Berlin, 2011-10-26

Humbug! Here are the real reasons why Myspace failed

Have you asked users why they abandoned Myspace? Most of them would say because of its extremely annoying ads. There was a buzz going on that Myspace was ugly and full of advertisements, but you had to use it anyway. Even hackers were forced to turn off ad busting tools or otherwise the Myspace music player wouldn't play music. That was harsh style and it drove the early adopters away.

The other issue was the Myspace design. No, I'm not talking about the animated GIFs. The way Myspace by mistake became the best skinnable social network of all times was a big bonus and would have kept at least all visually oriented people on it, because, after all, there were plenty of good, seriously well-designed profiles on Myspace.

No, it was the incredibly ugly default design that hurt just those visually oriented people. The moment you clicked on any function which wasn't the profile display, grotty old-school HTML designs would appear. And by grotty I mean much worse than this website.

And then came spam. Myspace was never really good at fighting automations and several communication channels within Myspace became massively prone to social marketing, malware or plain spam. Also back then users still had to learn the lesson that it's a bad idea to input your social network password into some other website, just to get your profile skinned or find out who's been checking it out.

Facebook instead was boring in its pale whiteness, so I was most surprised that all the cool Berlin nightlife folks suddenly turned their backs on the extremely well established Myspace and started rebuilding their social graphs on Facebook. But it happened.

Myspace's calendar feature had been important, but Facebook's was better. Also, Facebook had this nifty timeline of commentable status updates that Myspace retrofitted faaar too late. That was a major killer feature at the time and still is.

Musicians and music lovers were probably Myspace's longest lasting customers. The builtin mp3 player was a powerful tool that never really took off in Facebook. It's all about Youtube clips in Facebook. But then Soundcloud came along and became the new safe haven for music industry and amateurs.

So let's look at Michael Jones' points. Starting a new brand would have helped? No way. Myspace's graphic relaunch arrived too late and it didn't pay respect to its biggest asset: the truly personalized profiles. Myspace should have kept that messy profile HTML and CSS code, simply because that was the API. That was the interface the community had adapted to use, no matter how ugly, in order to make their profile their digital home. The moment I saw the relaunch I knew I no longer had any business to do on Myspace.

Fixing Myspace's default layouts and reducing advertisement could have maintained at least a certain number of people. The sort of people who don't mind hopping between several platforms. And it should have happened immediately when Myspace realized it was losing users, not years later.

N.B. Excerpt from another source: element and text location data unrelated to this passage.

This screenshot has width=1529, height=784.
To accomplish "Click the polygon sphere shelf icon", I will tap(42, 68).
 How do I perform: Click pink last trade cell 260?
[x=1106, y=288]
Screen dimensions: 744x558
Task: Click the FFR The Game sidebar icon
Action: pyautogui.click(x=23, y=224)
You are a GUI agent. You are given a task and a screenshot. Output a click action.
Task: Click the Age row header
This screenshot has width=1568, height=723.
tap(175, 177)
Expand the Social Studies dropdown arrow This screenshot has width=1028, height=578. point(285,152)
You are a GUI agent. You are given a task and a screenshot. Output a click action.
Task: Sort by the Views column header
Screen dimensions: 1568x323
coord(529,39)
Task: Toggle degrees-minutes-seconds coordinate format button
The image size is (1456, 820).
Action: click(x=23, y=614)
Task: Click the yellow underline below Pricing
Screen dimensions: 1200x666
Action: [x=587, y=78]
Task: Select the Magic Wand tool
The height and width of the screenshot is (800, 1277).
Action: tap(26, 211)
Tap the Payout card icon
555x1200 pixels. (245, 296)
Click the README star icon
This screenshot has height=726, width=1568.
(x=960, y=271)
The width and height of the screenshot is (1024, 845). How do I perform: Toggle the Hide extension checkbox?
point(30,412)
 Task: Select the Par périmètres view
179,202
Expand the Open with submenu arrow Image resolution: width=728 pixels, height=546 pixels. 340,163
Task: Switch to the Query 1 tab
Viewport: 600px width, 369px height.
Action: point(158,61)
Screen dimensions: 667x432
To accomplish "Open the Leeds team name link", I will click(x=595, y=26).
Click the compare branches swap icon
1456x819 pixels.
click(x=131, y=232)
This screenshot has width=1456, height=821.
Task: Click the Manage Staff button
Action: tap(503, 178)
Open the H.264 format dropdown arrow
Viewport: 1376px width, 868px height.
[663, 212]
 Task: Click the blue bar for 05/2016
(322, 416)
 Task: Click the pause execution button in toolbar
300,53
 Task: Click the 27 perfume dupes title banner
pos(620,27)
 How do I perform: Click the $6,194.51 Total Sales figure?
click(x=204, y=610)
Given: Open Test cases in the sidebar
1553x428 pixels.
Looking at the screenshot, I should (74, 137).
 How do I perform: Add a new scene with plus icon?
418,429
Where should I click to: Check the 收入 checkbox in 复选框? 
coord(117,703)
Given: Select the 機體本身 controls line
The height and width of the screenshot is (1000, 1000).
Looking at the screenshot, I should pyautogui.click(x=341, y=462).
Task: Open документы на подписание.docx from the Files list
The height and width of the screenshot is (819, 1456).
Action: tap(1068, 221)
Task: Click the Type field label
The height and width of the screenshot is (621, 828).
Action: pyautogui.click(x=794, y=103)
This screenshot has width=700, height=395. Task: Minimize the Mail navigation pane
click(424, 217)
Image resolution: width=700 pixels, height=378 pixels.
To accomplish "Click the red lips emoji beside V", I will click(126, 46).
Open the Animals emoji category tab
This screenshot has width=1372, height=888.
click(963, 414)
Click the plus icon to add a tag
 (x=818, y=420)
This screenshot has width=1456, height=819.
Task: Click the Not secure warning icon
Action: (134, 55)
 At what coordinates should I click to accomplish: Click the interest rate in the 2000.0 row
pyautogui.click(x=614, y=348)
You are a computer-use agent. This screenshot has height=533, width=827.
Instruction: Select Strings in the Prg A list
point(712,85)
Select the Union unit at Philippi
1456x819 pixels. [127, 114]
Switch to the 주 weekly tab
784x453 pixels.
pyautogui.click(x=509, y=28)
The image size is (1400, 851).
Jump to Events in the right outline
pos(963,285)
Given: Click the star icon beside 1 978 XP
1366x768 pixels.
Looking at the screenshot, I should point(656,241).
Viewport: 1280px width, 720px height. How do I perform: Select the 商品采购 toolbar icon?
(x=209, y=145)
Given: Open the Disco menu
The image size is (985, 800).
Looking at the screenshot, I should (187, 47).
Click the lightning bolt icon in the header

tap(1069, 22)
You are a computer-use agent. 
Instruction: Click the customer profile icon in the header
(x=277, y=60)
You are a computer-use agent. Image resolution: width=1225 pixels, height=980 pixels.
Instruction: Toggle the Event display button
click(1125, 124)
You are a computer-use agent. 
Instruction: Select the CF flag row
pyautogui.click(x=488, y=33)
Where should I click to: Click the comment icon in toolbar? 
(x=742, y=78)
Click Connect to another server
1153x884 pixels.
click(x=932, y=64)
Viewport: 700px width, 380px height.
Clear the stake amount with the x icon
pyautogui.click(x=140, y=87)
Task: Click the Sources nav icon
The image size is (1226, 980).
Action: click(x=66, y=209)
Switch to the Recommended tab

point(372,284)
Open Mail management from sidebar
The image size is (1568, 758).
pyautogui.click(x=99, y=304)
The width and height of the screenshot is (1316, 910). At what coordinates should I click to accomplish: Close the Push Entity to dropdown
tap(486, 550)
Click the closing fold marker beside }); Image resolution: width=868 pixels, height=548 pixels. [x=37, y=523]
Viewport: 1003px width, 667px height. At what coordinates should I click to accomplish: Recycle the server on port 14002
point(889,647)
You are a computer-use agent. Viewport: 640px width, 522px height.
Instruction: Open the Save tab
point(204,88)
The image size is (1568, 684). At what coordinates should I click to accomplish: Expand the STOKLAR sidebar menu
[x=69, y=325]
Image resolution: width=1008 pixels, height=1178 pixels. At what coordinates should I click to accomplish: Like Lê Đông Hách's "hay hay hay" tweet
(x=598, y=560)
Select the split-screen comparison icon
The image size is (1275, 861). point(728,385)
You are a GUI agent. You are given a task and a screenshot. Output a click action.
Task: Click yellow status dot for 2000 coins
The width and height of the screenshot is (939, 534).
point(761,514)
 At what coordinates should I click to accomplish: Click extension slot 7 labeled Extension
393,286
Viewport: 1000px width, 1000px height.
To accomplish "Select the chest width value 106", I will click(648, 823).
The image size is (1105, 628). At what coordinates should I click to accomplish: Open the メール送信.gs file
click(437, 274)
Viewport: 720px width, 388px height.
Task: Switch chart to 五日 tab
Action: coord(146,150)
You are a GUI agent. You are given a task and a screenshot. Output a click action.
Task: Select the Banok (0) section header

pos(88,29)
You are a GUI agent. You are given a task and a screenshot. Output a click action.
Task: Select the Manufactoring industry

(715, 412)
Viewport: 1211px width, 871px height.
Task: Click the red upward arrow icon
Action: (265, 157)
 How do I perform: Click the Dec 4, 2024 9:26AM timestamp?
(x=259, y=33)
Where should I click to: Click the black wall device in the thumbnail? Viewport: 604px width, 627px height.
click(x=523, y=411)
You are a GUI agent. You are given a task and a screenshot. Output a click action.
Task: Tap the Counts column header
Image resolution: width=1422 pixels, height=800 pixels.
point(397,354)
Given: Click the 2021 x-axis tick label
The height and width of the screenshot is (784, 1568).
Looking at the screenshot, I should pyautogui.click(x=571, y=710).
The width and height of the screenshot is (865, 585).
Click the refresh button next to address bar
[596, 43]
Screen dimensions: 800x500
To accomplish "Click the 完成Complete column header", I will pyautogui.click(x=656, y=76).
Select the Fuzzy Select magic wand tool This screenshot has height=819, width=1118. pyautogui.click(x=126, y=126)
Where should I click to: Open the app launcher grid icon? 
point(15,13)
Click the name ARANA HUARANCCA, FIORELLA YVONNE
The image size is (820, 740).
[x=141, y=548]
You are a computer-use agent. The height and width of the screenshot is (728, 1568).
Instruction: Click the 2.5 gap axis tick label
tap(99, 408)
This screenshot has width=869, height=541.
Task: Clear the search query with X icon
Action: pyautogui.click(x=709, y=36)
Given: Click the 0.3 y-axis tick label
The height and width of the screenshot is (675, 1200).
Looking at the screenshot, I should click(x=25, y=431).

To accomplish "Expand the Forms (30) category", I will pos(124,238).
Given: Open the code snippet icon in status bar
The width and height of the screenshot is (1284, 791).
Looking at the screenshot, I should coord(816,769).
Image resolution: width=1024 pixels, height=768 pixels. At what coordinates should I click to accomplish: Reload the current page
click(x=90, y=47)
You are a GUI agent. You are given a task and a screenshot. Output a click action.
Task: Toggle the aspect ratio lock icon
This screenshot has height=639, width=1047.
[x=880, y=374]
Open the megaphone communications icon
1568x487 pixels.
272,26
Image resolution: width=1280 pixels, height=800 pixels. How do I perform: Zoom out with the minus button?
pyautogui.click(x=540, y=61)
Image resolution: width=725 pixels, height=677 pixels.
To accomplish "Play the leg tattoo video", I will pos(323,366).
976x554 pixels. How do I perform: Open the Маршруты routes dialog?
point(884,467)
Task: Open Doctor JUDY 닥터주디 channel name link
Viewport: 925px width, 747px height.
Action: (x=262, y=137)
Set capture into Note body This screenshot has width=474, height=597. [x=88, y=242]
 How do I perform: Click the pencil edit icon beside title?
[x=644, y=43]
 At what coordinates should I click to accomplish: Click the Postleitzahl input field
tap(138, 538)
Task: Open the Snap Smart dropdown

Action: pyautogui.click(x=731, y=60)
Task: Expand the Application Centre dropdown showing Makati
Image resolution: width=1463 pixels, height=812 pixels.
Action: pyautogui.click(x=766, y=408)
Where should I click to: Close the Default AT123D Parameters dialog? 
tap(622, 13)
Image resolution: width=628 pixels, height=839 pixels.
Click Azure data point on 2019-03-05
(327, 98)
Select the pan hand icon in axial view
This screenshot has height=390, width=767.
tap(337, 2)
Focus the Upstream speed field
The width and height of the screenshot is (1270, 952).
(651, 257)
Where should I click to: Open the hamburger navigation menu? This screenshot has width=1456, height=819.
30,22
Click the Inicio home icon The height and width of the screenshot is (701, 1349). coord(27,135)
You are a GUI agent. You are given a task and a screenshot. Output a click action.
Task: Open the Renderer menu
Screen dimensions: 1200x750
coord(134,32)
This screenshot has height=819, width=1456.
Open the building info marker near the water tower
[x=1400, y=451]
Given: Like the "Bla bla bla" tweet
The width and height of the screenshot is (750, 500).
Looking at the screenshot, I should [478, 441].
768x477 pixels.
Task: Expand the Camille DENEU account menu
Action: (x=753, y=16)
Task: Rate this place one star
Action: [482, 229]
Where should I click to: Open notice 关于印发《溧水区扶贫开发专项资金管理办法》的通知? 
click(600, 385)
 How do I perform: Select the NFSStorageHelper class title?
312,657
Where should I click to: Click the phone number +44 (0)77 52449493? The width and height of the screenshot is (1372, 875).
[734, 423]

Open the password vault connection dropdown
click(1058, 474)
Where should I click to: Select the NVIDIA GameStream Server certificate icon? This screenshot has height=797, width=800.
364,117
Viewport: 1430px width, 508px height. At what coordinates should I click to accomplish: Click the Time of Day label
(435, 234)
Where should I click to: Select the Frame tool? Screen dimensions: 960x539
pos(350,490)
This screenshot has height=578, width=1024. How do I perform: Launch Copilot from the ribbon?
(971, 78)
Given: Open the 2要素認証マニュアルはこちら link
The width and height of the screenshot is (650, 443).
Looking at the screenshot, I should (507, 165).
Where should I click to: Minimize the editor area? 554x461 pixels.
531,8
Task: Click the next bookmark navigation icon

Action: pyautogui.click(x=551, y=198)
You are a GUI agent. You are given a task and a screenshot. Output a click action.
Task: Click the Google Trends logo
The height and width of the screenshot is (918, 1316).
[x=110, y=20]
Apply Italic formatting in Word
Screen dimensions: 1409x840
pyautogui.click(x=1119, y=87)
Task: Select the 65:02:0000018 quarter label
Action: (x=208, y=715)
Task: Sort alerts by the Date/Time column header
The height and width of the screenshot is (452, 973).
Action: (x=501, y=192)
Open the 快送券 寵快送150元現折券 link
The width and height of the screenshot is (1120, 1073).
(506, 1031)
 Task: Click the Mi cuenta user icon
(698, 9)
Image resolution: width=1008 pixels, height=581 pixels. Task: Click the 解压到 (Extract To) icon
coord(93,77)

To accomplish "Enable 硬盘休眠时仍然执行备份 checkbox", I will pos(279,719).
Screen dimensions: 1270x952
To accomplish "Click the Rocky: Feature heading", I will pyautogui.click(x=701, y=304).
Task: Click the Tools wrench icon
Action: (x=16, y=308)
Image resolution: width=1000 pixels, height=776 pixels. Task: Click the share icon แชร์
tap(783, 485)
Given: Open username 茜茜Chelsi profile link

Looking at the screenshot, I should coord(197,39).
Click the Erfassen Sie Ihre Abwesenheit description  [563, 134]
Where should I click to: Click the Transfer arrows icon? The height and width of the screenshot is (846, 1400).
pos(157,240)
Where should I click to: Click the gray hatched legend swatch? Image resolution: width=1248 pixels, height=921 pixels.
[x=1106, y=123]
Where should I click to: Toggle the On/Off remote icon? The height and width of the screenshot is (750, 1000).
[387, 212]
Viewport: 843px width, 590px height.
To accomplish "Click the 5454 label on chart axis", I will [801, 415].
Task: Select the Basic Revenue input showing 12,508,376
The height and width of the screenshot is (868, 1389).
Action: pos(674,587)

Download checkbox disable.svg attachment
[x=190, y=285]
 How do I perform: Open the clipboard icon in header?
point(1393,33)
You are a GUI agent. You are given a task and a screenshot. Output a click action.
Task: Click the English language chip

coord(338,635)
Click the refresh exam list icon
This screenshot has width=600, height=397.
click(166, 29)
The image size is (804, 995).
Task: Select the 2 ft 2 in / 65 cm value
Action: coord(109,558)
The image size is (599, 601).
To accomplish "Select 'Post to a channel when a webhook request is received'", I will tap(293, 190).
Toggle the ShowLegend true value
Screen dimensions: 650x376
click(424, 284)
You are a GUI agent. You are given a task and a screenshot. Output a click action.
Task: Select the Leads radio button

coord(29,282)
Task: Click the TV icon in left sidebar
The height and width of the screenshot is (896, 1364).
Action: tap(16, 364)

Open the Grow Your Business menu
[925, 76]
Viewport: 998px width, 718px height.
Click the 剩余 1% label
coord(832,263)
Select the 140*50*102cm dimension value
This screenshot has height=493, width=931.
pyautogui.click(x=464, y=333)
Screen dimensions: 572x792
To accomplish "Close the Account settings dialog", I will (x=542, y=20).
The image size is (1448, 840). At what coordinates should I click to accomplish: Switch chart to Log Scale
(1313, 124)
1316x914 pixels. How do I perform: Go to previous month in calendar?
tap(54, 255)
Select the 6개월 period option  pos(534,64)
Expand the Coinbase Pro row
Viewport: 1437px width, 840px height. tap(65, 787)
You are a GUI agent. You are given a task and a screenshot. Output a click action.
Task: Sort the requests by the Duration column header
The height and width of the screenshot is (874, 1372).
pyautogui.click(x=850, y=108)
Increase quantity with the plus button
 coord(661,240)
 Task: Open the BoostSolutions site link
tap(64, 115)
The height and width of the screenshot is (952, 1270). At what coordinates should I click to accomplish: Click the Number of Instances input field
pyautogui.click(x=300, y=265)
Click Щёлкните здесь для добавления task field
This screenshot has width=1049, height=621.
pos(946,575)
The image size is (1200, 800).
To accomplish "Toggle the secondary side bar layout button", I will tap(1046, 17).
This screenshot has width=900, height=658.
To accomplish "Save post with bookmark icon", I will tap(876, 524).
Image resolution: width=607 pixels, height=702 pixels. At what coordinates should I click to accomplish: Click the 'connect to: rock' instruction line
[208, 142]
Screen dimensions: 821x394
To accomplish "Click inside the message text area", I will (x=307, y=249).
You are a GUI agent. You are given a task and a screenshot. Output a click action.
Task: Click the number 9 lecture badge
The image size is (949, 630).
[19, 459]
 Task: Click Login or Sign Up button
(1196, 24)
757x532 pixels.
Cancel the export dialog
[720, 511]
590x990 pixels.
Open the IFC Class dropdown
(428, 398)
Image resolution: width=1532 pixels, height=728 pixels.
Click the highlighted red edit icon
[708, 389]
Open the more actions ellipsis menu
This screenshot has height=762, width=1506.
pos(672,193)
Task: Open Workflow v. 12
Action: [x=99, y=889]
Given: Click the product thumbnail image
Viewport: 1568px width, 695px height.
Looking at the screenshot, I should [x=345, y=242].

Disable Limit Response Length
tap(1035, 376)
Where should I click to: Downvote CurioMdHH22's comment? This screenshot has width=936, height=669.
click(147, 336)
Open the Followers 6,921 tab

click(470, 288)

"Utility Outlasts Entertainment", of course, 99% of Myspace users never gave a penny for exclusive concerts. But Facebook surely didn't win for its real name policy. It's useful when looking for long lost lovers, but pseudonimity has its strengths, too, and there was no real hindrance getting your social graph together on Myspace.

Au contraire, there are several folks I lost touch with, because they still boycot Facebook. Myspace's top friends feature that nobody cares about on Facebook, although it kind of exists, was extremely powerful in finding your peeps and in showing them respect. It was a big deal being in that list!

I can't believe in all of the years nobody told you these things. Even now that Myspace is history, you still don't know what went wrong.


P.S. @ulihegge asks, "why did [the users] come in the first place?"

Myspace took off as the first really popular social network, the first one where the real life and party people outnumbered the geeks and business folks, so you had to be there to enjoy the features of a social network: the event calendar was powerful. Bulletins too. You could message a girl you met at a party because you would find her as her friend's best friend, without ever asking her phone number. That was seriously news back then. And the way the profile could be skinned felt revolutionary at first. It was a perfect fit for the electropunk movement of the time. No social site has ever looked as punk again. Overboarding with large images and video clips and action, it was the first web site to require high bandwidth Internet connection just to look up a user's profile. It was rock'n'roll.